Input data START

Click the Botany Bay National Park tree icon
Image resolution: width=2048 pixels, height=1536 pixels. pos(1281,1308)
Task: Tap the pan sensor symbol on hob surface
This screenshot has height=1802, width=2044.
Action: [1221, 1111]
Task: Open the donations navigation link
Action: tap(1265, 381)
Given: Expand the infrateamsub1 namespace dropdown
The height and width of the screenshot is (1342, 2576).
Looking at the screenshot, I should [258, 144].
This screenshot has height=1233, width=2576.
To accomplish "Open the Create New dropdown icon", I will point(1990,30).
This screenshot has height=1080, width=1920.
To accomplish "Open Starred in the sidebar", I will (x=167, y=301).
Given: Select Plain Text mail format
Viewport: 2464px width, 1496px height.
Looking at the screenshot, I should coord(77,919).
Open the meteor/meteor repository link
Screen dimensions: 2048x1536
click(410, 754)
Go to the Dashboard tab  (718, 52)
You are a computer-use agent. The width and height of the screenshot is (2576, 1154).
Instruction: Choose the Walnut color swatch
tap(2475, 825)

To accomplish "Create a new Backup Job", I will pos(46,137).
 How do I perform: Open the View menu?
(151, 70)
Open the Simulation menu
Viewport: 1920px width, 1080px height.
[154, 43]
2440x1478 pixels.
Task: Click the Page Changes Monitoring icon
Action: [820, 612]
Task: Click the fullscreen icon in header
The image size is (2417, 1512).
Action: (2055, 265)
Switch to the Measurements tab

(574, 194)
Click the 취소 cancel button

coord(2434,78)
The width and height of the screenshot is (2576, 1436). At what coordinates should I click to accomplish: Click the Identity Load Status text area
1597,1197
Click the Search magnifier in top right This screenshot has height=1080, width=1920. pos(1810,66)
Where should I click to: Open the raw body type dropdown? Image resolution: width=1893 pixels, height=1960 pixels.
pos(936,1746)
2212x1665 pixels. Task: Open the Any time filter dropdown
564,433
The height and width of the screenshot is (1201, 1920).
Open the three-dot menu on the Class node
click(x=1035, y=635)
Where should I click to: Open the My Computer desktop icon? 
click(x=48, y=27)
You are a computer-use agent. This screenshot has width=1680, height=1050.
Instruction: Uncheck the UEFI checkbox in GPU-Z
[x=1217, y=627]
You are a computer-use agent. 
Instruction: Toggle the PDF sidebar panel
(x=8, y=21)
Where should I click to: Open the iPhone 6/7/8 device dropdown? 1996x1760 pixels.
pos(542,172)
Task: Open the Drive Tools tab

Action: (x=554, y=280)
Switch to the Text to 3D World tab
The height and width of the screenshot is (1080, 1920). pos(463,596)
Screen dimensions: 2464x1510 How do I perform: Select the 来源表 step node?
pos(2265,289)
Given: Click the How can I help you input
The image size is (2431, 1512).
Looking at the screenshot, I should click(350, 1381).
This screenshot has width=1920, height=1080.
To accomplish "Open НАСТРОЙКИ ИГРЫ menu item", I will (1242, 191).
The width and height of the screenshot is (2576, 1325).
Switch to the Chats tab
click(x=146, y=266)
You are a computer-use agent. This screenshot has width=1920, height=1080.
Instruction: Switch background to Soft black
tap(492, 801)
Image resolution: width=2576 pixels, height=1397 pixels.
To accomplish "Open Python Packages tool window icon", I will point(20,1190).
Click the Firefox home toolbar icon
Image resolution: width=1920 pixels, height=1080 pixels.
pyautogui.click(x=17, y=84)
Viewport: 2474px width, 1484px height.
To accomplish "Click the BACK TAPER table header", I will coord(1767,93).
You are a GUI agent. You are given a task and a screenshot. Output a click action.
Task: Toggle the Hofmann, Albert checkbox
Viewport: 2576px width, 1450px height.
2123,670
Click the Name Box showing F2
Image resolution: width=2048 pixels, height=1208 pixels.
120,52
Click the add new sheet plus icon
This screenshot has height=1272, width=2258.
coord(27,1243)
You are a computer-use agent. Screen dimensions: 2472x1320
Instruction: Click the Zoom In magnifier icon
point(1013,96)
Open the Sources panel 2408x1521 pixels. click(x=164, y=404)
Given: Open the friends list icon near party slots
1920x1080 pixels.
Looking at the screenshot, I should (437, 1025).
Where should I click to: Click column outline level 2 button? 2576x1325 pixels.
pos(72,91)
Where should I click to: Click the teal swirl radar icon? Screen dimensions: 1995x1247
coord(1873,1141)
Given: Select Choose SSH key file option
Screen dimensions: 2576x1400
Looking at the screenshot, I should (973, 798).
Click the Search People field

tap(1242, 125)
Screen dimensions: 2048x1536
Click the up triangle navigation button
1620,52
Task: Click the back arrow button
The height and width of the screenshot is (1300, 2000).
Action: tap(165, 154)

Input data END

Please transcribe the full listing exactly, down to the last line.

** Result of this task **
Click the Botany Bay National Park tree icon
Image resolution: width=2048 pixels, height=1536 pixels. pos(1281,1308)
Task: Tap the pan sensor symbol on hob surface
This screenshot has height=1802, width=2044.
Action: [1221, 1111]
Task: Open the donations navigation link
Action: tap(1265, 381)
Given: Expand the infrateamsub1 namespace dropdown
The height and width of the screenshot is (1342, 2576).
Looking at the screenshot, I should [258, 144].
This screenshot has height=1233, width=2576.
To accomplish "Open the Create New dropdown icon", I will point(1990,30).
This screenshot has height=1080, width=1920.
To accomplish "Open Starred in the sidebar", I will (x=167, y=301).
Given: Select Plain Text mail format
Viewport: 2464px width, 1496px height.
Looking at the screenshot, I should coord(77,919).
Open the meteor/meteor repository link
Screen dimensions: 2048x1536
click(410, 754)
Go to the Dashboard tab  (718, 52)
You are a computer-use agent. The width and height of the screenshot is (2576, 1154).
Instruction: Choose the Walnut color swatch
tap(2475, 825)

To accomplish "Create a new Backup Job", I will pos(46,137).
 How do I perform: Open the View menu?
(151, 70)
Open the Simulation menu
Viewport: 1920px width, 1080px height.
[154, 43]
2440x1478 pixels.
Task: Click the Page Changes Monitoring icon
Action: [820, 612]
Task: Click the fullscreen icon in header
The image size is (2417, 1512).
Action: (2055, 265)
Switch to the Measurements tab

(574, 194)
Click the 취소 cancel button

coord(2434,78)
The width and height of the screenshot is (2576, 1436). At what coordinates should I click to accomplish: Click the Identity Load Status text area
1597,1197
Click the Search magnifier in top right This screenshot has height=1080, width=1920. pos(1810,66)
Where should I click to: Open the raw body type dropdown? Image resolution: width=1893 pixels, height=1960 pixels.
pos(936,1746)
2212x1665 pixels. Task: Open the Any time filter dropdown
564,433
The height and width of the screenshot is (1201, 1920).
Open the three-dot menu on the Class node
click(x=1035, y=635)
Where should I click to: Open the My Computer desktop icon? 
click(x=48, y=27)
You are a computer-use agent. This screenshot has width=1680, height=1050.
Instruction: Uncheck the UEFI checkbox in GPU-Z
[x=1217, y=627]
You are a computer-use agent. 
Instruction: Toggle the PDF sidebar panel
(x=8, y=21)
Where should I click to: Open the iPhone 6/7/8 device dropdown? 1996x1760 pixels.
pos(542,172)
Task: Open the Drive Tools tab

Action: (x=554, y=280)
Switch to the Text to 3D World tab
The height and width of the screenshot is (1080, 1920). pos(463,596)
Screen dimensions: 2464x1510 How do I perform: Select the 来源表 step node?
pos(2265,289)
Given: Click the How can I help you input
The image size is (2431, 1512).
Looking at the screenshot, I should click(350, 1381).
This screenshot has width=1920, height=1080.
To accomplish "Open НАСТРОЙКИ ИГРЫ menu item", I will (1242, 191).
The width and height of the screenshot is (2576, 1325).
Switch to the Chats tab
click(x=146, y=266)
You are a computer-use agent. This screenshot has width=1920, height=1080.
Instruction: Switch background to Soft black
tap(492, 801)
Image resolution: width=2576 pixels, height=1397 pixels.
To accomplish "Open Python Packages tool window icon", I will point(20,1190).
Click the Firefox home toolbar icon
Image resolution: width=1920 pixels, height=1080 pixels.
pyautogui.click(x=17, y=84)
Viewport: 2474px width, 1484px height.
To accomplish "Click the BACK TAPER table header", I will coord(1767,93).
You are a GUI agent. You are given a task and a screenshot. Output a click action.
Task: Toggle the Hofmann, Albert checkbox
Viewport: 2576px width, 1450px height.
2123,670
Click the Name Box showing F2
Image resolution: width=2048 pixels, height=1208 pixels.
120,52
Click the add new sheet plus icon
This screenshot has height=1272, width=2258.
coord(27,1243)
You are a computer-use agent. Screen dimensions: 2472x1320
Instruction: Click the Zoom In magnifier icon
point(1013,96)
Open the Sources panel 2408x1521 pixels. click(x=164, y=404)
Given: Open the friends list icon near party slots
1920x1080 pixels.
Looking at the screenshot, I should (437, 1025).
Where should I click to: Click column outline level 2 button? 2576x1325 pixels.
pos(72,91)
Where should I click to: Click the teal swirl radar icon? Screen dimensions: 1995x1247
coord(1873,1141)
Given: Select Choose SSH key file option
Screen dimensions: 2576x1400
Looking at the screenshot, I should (973, 798).
Click the Search People field

tap(1242, 125)
Screen dimensions: 2048x1536
Click the up triangle navigation button
1620,52
Task: Click the back arrow button
The height and width of the screenshot is (1300, 2000).
Action: tap(165, 154)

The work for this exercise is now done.